◆ Problem to work on:
Will you transcribe the entries that follow, exactly and in full?

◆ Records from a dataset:
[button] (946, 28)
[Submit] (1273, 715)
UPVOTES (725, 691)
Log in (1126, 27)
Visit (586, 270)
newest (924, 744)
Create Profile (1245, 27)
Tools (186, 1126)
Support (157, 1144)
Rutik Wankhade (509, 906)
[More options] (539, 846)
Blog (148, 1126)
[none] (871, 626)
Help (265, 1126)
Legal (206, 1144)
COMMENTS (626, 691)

◆ Response:
[button] (946, 28)
[Submit] (1273, 715)
UPVOTES (725, 691)
Log in (1126, 27)
Visit (586, 270)
newest (924, 744)
Create Profile (1245, 27)
Tools (186, 1126)
Support (157, 1144)
Rutik Wankhade (509, 906)
[More options] (539, 846)
Blog (148, 1126)
[none] (871, 626)
Help (265, 1126)
Legal (206, 1144)
COMMENTS (626, 691)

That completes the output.